Antony Beevor.Antony Beevor, incansable autor de Stalingrado, de Berlín. La caída: 1945 y de El Día D y la Batalla de Normandía, hunde el escalpelo en la llaga de los daños colaterales. En su libro sobre la caída de Berlín pinta un cuadro espeluznante de las atrocidades que cometió el Ejército Rojo. Cuenta que éste provocó el desplazamiento de 14 millones y medio de alemanes, de los que murieron casi dos millones. Y los soldados soviéticos violaron a dos millones de mujeres en Alemania. "Muchos alemanes de 56 años se preguntan hoy quién fue su padre –explicó Beevor en un reportaje–. La mayoría de las violadas embarazadas abortaron, pero un estudio reveló que el 3,7% de los nacidos en Berlín durante 1946 son hijos de rusos". Y las violaciones no eran sólo producto del deseo de humillar al enemigo nazi: también violaban a las mujeres rusas, ucranianas, polacas y de otros países ocupados, que los nazis explotaban como esclavas en sus campos de trabajo.

Explicación del odio

Los daños colaterales también son los protagonistas de Después del Reich. Crimen y castigo en la posguerra alemana, de Giles MacDonogh, que explora los entresijos del trato que los aliados dieron a los alemanes en sus respectivas zonas de ocupación. En verdad, este libro es un inventario de horrores que, a veces, amenaza con alterar el reparto de responsabilidades entre los agresores y depredadores, por un lado, y las potencias aliadas que los derrotaron, por otro. MacDonogh hace hincapié en los daños colaterales que acompañaron a la victoria aliada con un criterio demasiado afín al de quienes pretenden que Occidente libre la guerra contra el terrorismo y sus valedores adoptando los modales de las hermanitas de la caridad.

En cambio, el autor acierta cuando rechaza, citando palabras el filósofo Karl Jaspers, la noción de culpa colectiva:

Miles de alemanes buscaron la muerte o fueron asesinados en cualquier caso por su oposición al régimen. La mayoría permanece en el anonimato. Nosotros, los supervivientes, no buscamos la muerte. No salimos a la calle cuando nuestros amigos eran llevados lejos, y tampoco gritamos, hasta que también nos destruyeron a nosotros. Preferimos seguir vivos por la débil razón, si bien justificada, de que nuestra muerte no habría aportado ninguna ayuda. Nuestra culpa es estar vivos. Y sabemos ante Dios cuán profundamente nos humilla.

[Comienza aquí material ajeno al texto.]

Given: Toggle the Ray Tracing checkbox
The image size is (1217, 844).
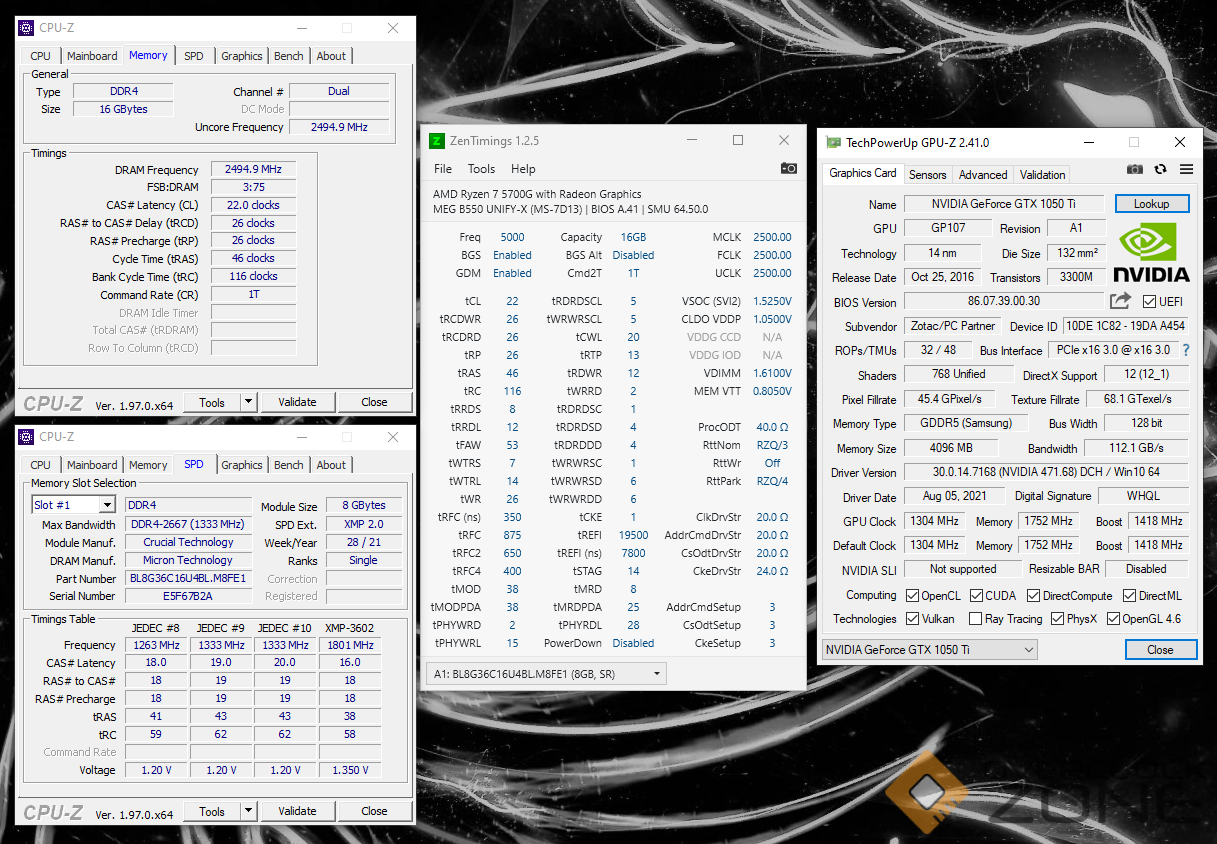Looking at the screenshot, I should 975,619.
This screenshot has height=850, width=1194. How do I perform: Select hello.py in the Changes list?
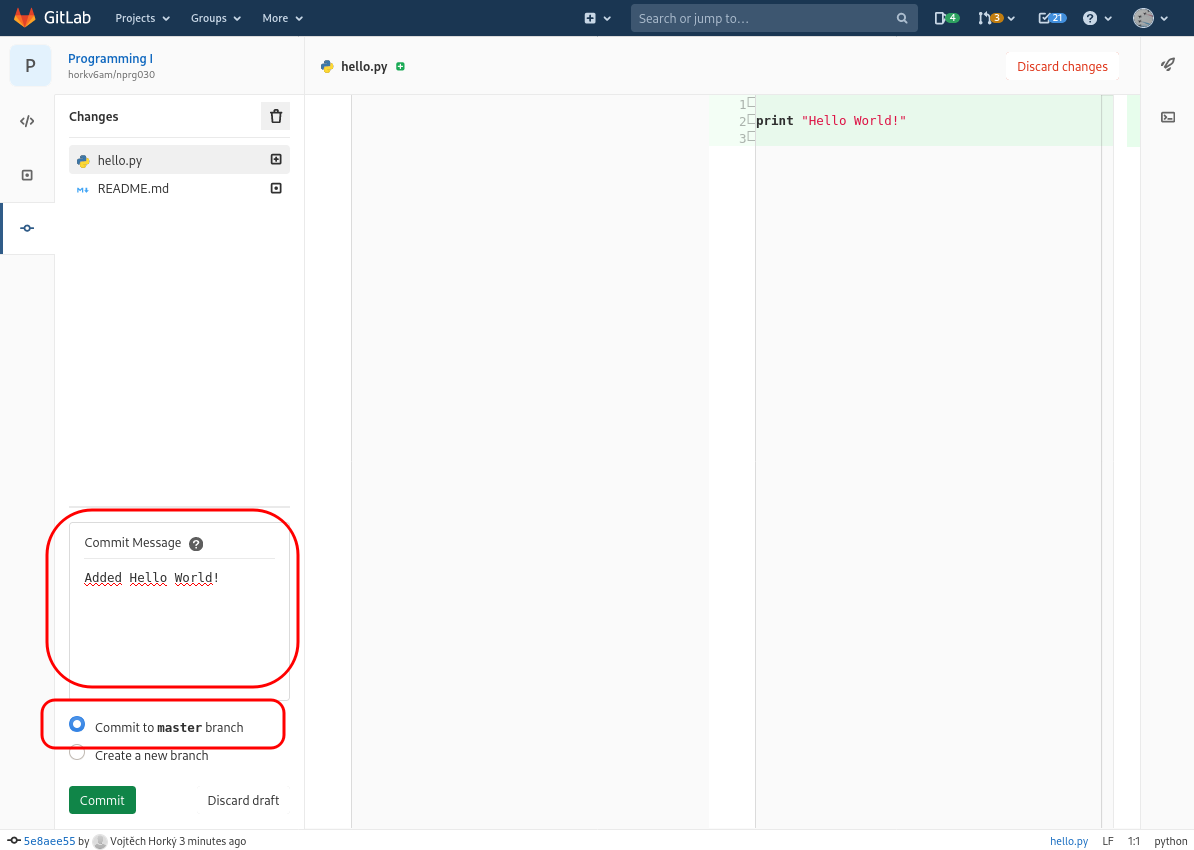[120, 160]
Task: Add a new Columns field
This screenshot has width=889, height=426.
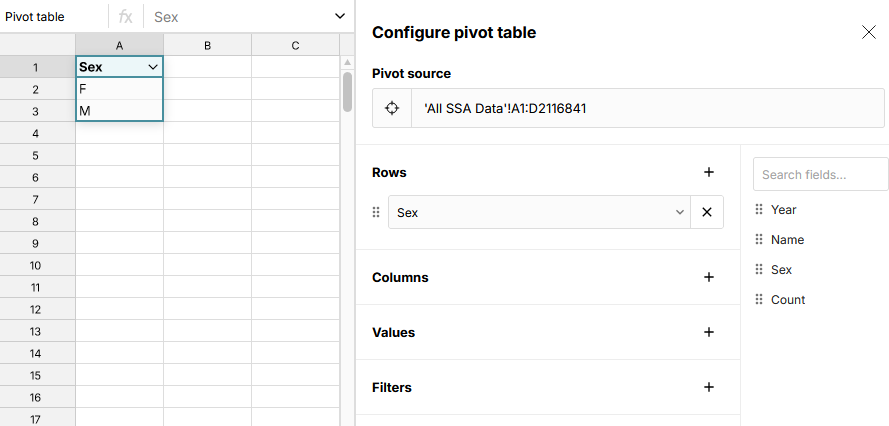Action: [x=709, y=277]
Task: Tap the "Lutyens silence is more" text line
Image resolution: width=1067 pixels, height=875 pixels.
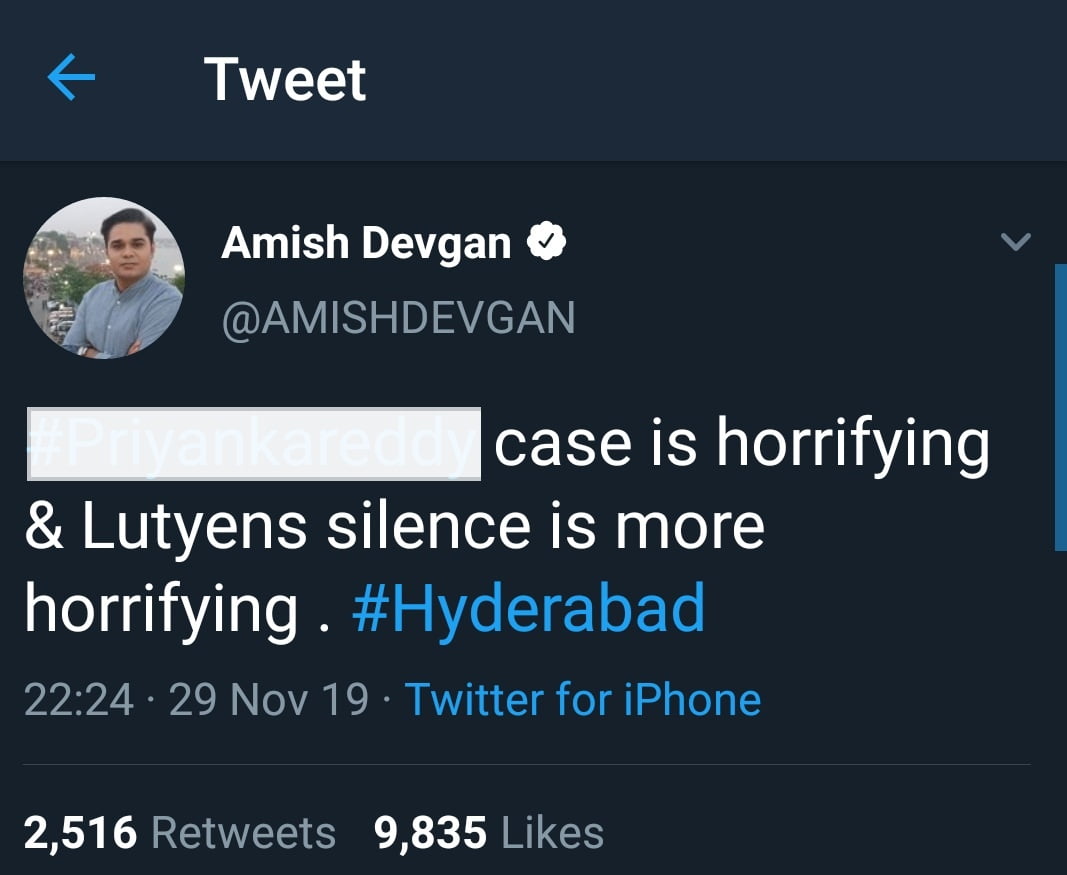Action: point(395,526)
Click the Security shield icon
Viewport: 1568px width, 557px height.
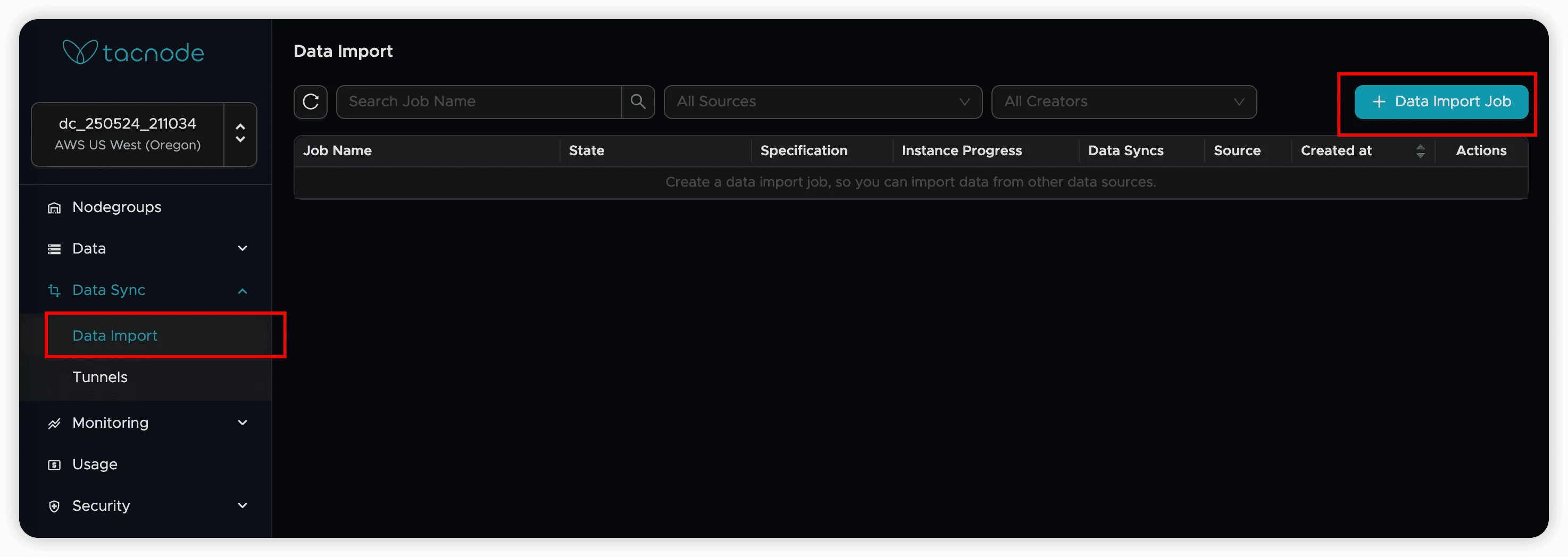tap(54, 507)
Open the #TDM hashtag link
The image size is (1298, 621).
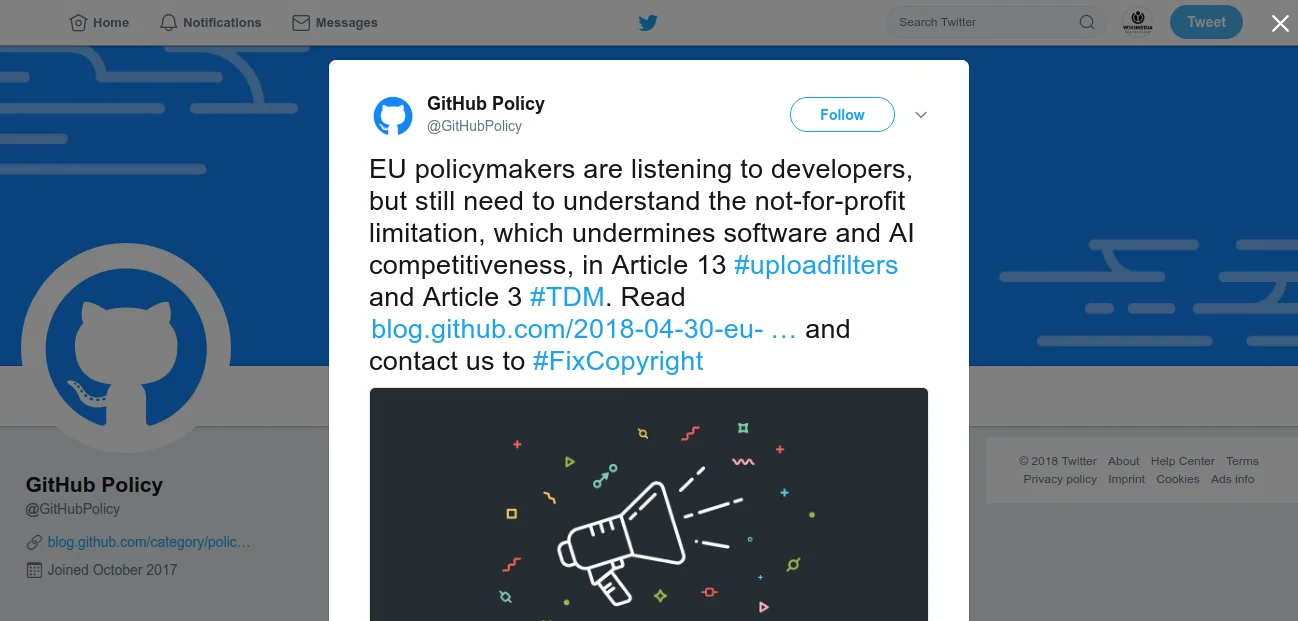(567, 297)
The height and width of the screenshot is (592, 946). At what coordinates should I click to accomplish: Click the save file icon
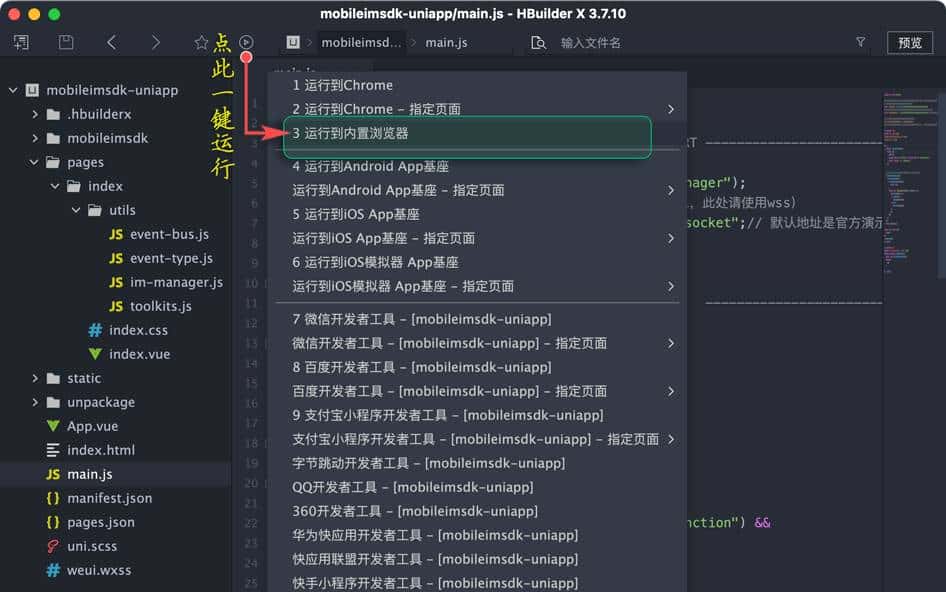pyautogui.click(x=65, y=42)
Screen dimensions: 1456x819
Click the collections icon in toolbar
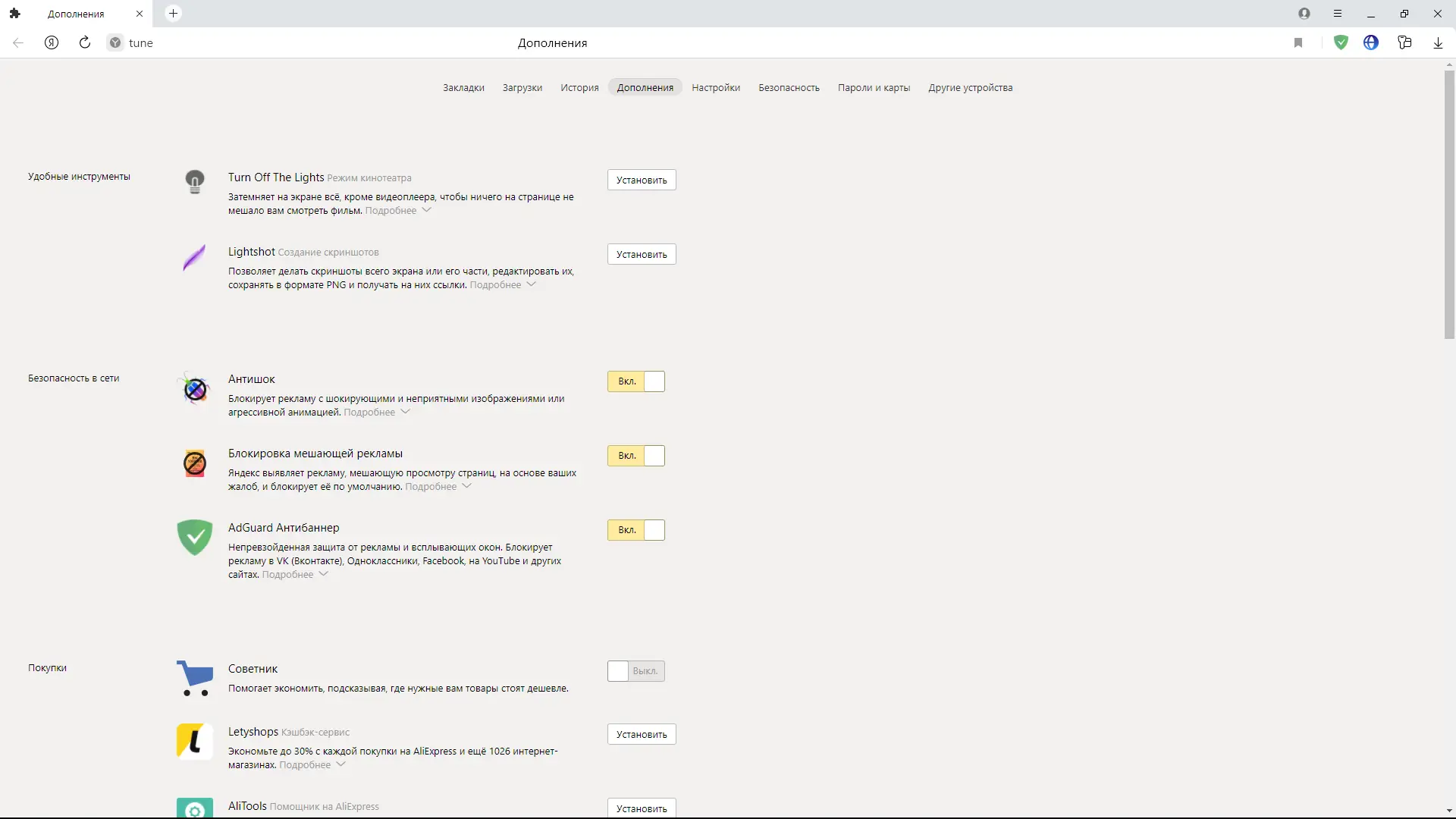point(1404,43)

MacDonogh tampoco deja de deslizar una explicación del rigor, incluso del odio, con que procedían los aliados al adjudicar culpas y castigos:

En el caso de los rusos, los franceses, los polacos y los checos se trataba de algo comprensible. Ser ocupado es ser violado, aunque la ocupación no vaya unida a atrocidades continuas. Las atrocidades cometidas por las SS y la Wehrmacht en Polonia y Rusia fueron horrendas. Apenas sorprende que se produjeran actos de venganza. Cualquier hombre de las SS encontrado en el Este se exponía a las torturas y la muerte más tremendas.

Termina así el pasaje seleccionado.